Le 20 décembre 2018, l’Observatoire français des drogues et des toxicomanies (OFDT) avait publié un rapport soulignant la visibilité du protoxyde d’azote dans l’espace public pour des usages inappropriés : “De nombreuses petites cartouches grises contenant le gaz sont retrouvées, de façon continuelle et massive, dans plusieurs secteurs de l’espace urbain ou sur les lieux de rassemblement de jeunes, le long des trottoirs, aux abords de certaines épiceries de nuit, à proximité de grands ensembles urbains où se pratique le deal de drogues illicites, etc »,

Au sein de l’OFDT, les dispositifs TREND (Tendances récentes et nouvelles drogues) s’intéressent essentiellement aux groupes particulièrement consommateurs de produits psychoactifs ; soyons vigilants de ces dérives préjudiciables à la santé des jeunes.

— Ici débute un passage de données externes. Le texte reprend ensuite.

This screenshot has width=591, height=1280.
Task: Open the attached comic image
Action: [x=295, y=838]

La diffusion d’informations sur le protoxyde d’azote est d’autant plus nécessaire que des consommations répétées et à intervalles trop rapprochés peuvent entraîner des maux de têtes, des vertiges, mais également des troubles du rythme cardiaque graves (notamment si le gaz est associé à des stimulants ou à d’autres toxiques ).

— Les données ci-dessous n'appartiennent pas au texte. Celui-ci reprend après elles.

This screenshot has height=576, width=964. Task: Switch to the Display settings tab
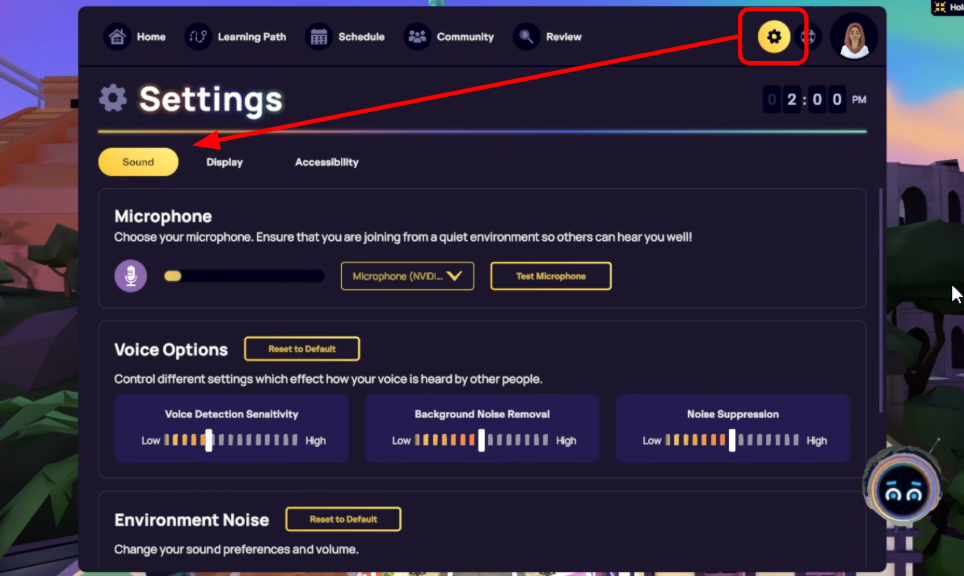[224, 162]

Une étude sud-coréenne, publiée en ligne en octobre 2018 dans le Journal of Clinical Neurology, rapporte la survenue de cette complication neurologique chez ces deux patients habitués à inhaler de fortes doses de N2O.Le N2O endommage le système nerveux en interférant avec le métabolisme de la vitamine B12, avec pour conséquence une perte de la gaine de myéline qui permet la conduction, de manière rapide et efficace, des signaux électriques le long des fibres nerveuses. L’atteinte de la myéline entraîne donc une interruption de la transmission nerveuse. Le N2O est également responsable d’une anémie dite mégaloblastique, caractérisée par des globules rouges de grande taille.